Having conveyed a sense of the sheer size of the river, Roger continued by describing his experiences and impressions as his ship sailed upstream, stopping at Santana to take on board a pilot and then at Santarem and Manaus. The size of the river is matched by the extent of the tropical rain-forest through which it flows, although human activity through logging (both legal and illegal) and ‘slash-and-burn’ clearance for cattle raising is having a dramatic effect. On average, 1½ acres of forest is being destroyed every second and already an area the size of France has been cleared. Also at risk from this encroachment are the indigenous peoples of the forest whose traditional way of life and intrinsic knowledge of their environment are being lost.

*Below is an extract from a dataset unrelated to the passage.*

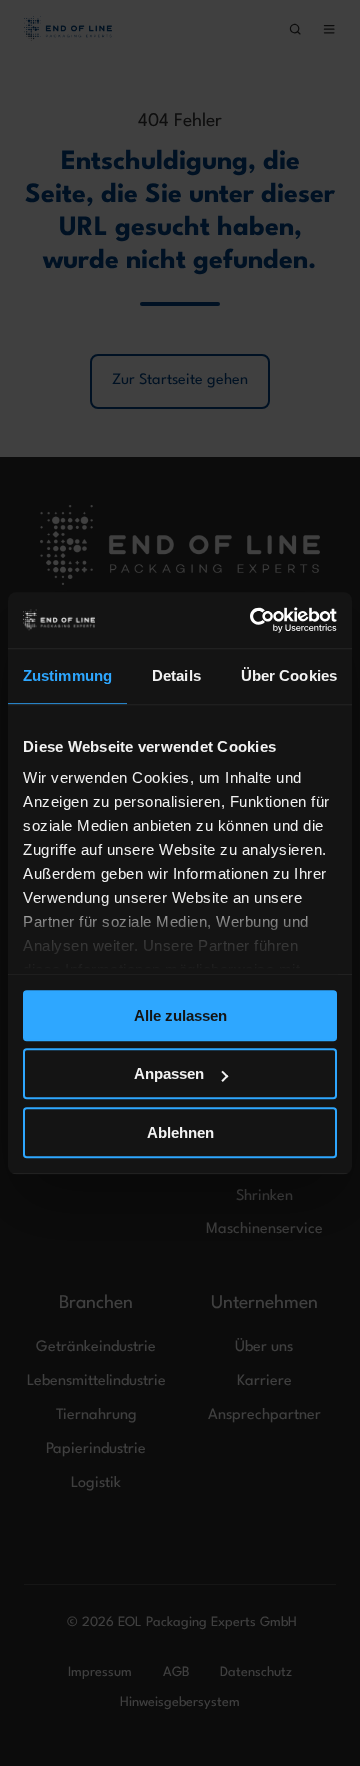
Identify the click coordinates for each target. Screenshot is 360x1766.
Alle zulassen (180, 1015)
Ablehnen (180, 1132)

Roger Taylor and Alan Grant
12th January 2016
Today’s speaker was club member Malcolm Young who took as the title of his talk a quotation from T.E. Lawrence (Lawrence of Arabia): “Making war upon insurgents is messy and slow, like eating soup with a knife”. Insurgencies and counter-insurgency are a particular interest of Malcolm, whose career included the Parachute Regiment, the SAS and as an Army helicopter pilot, later transferring to the RAF as a ground attack and reconnaissance pilot. He had been involved in campaigns in Aden, Borneo, Burma, Northern Ireland and Dhofar (Oman), gaining first-hand experience of counter-insurgency operations.
In his fascinating and knowledgeable talk he defined insurgents as those seeking to destroy the legitimate authority of a country, and counter-insurgency as the measures taken against them. Such measures include military force but Malcolm stressed that political and economic solutions also have to be found if counter-insurgency is to be successful. In Afghanistan and Iraq, it was the failure to address the political and economic issues that has led to the emergence of the self-styled Islamic State, and the re-emergence of the Taliban.